# Requirement 1
Condense the interview's paragraph that begins "To be here, going up close to five years" into a shorter version that keeps its main facts.
# Requirement 2
Please update the interview's passage that begins at the words "I’m the only" and stops after "in the narrative.", substituting "storylines" for "subplots".
:: Passage given
Jason Sacks for Comics Bulletin: I’m here with Robert Venditti. You’re getting ready to wrap up X-O Manowar after five years on the project.
Robert Venditti: 56 issues, just about five years. It was the first single issue that New Valiant published when they came out in 2012. It was also for me the first issue of a monthly comic book that I had ever written, so I didn’t know what to expect. I obviously wanted good things to happen, but I didn’t know if I would make it 12 issues or 24. I figured at 24, I would be totally happy if I could go that long.
To be here, going up close to five years and 56 issues, I feel so fortunate to be able to that. Not just from a creative standpoint to work with one character and build up all of this mythology and really have long form arcs with the character, but even in this market, staying on one book for that kind of tenure isn’t really common anymore. The market tends to turn things over faster.
I was able to really come out of the gate with something I’m really proud of. I will always be able to say, “Hey, I went five years on a book,” which I don’t think a lot of people can say.
CB: 50 issues is more than almost anybody does in a series these days. Even ever, right? I mean, other than Peter David, Mark Gruenwald and Stan Lee, it’s hard to think of a lot of people.
Venditti: Bendis was on Ultimate Spider-man for a long time. Obviously Kirkman is writing Walking Dead and things like that. But in terms of where we are in the modern market, if you’re talking about shared universe type of stories (Marvel, DC, Valiant, that sort of thing), it seems like it’s probably a pretty long tenure.
You factor in annuals and zeroes and whatever. But those 56 issues might be more than the New 52. The New 52 is more than 52 issues, right? Because they had a zero and they had a Future’s End and they had a villains month and things like that. But a lot of those series turned over writers at some point or had a fill-in at some point or whatever.
I’m the only person who has done X-O for 56 issues. The one thing I do know, because Valiant told me, is I’m the longest-tenured writer on any character ever at Valiant. Even going back to the ‘90s.
CB: You’re seeing the fruits of the seeds you’ve planted in the first years paying off now.
Venditti: When I wrote issue one, I put a ton of subplots in there. You don’t know if you’re going to be around long enough to be around to do them all. But they were always there. I think when we get to this last arc and what we’re going to do with the arrival of the torment, which is this race of uber powerful beings that were thought to mythological, but we’re going to discover they were real. You’re going to see how it’s really this long arc in the narrative.
::::
:: Data entries
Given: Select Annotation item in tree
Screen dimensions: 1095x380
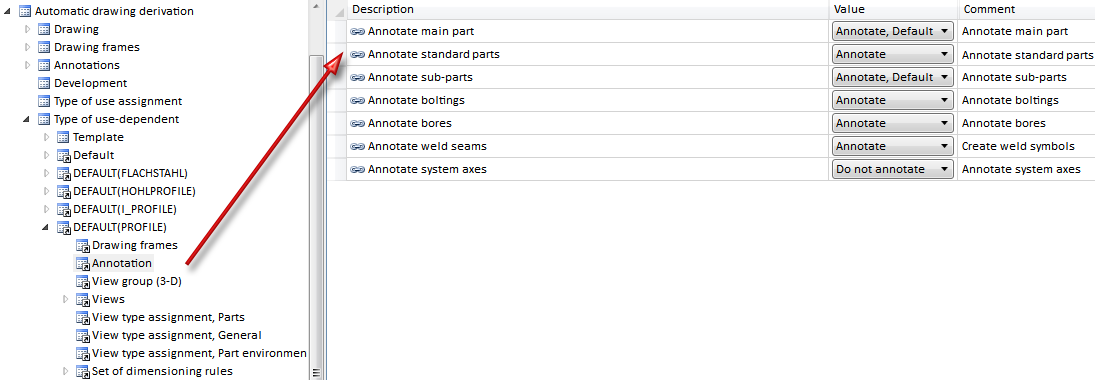Looking at the screenshot, I should 122,263.
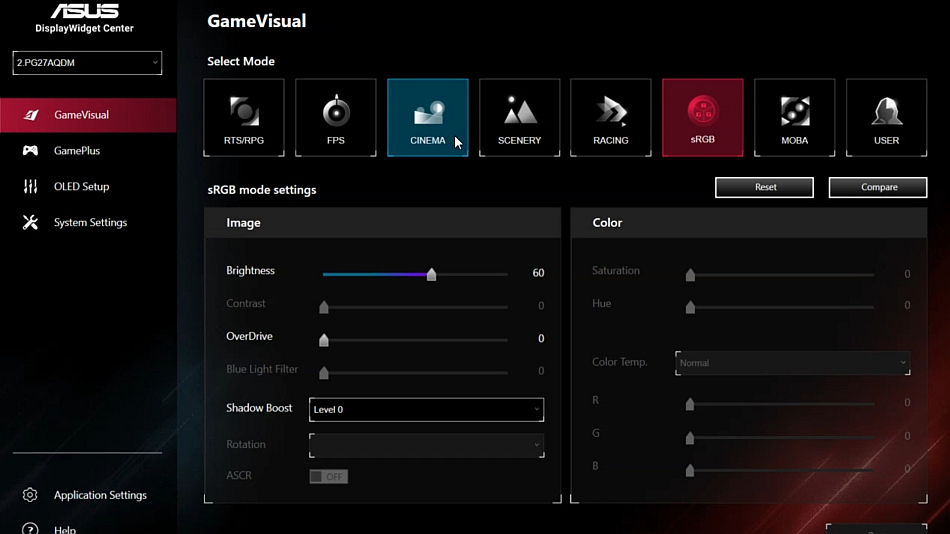Choose the Cinema mode tile

point(427,117)
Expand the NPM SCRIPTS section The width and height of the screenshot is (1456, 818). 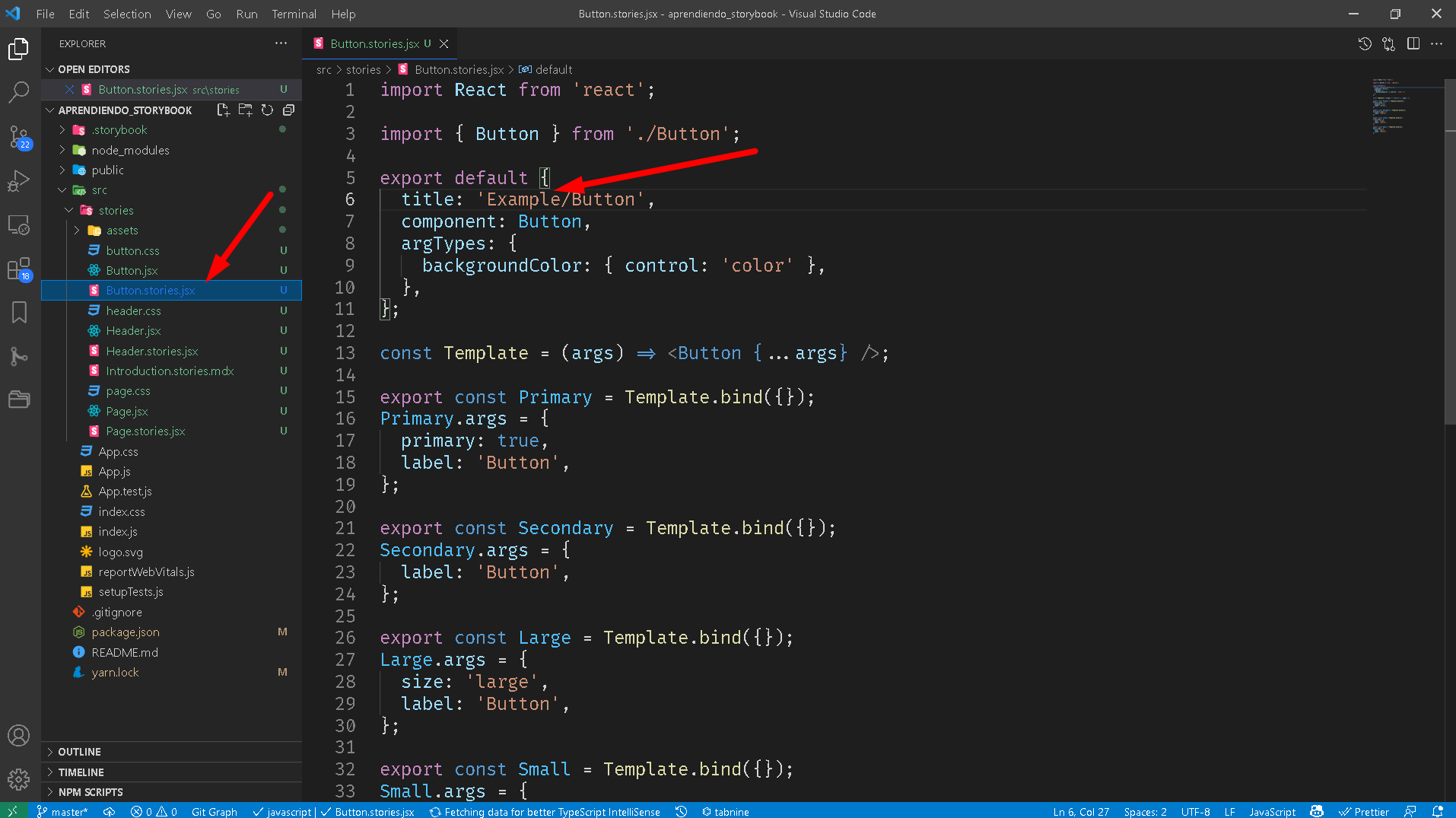(90, 792)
::::
# Expected output 1
Reaching nearly five years and 56 issues feels fortunate. Creatively, it has allowed work with one character, building up its mythology and telling long-form arcs. It is also uncommon because staying on one book that long is rare in a market that tends to turn things over faster.

# Expected output 2
I’m the only person who has done X-O for 56 issues. The one thing I do know, because Valiant told me, is I’m the longest-tenured writer on any character ever at Valiant. Even going back to the ‘90s.
CB: You’re seeing the fruits of the seeds you’ve planted in the first years paying off now.
Venditti: When I wrote issue one, I put a ton of storylines in there. You don’t know if you’re going to be around long enough to be around to do them all. But they were always there. I think when we get to this last arc and what we’re going to do with the arrival of the torment, which is this race of uber powerful beings that were thought to mythological, but we’re going to discover they were real. You’re going to see how it’s really this long arc in the narrative.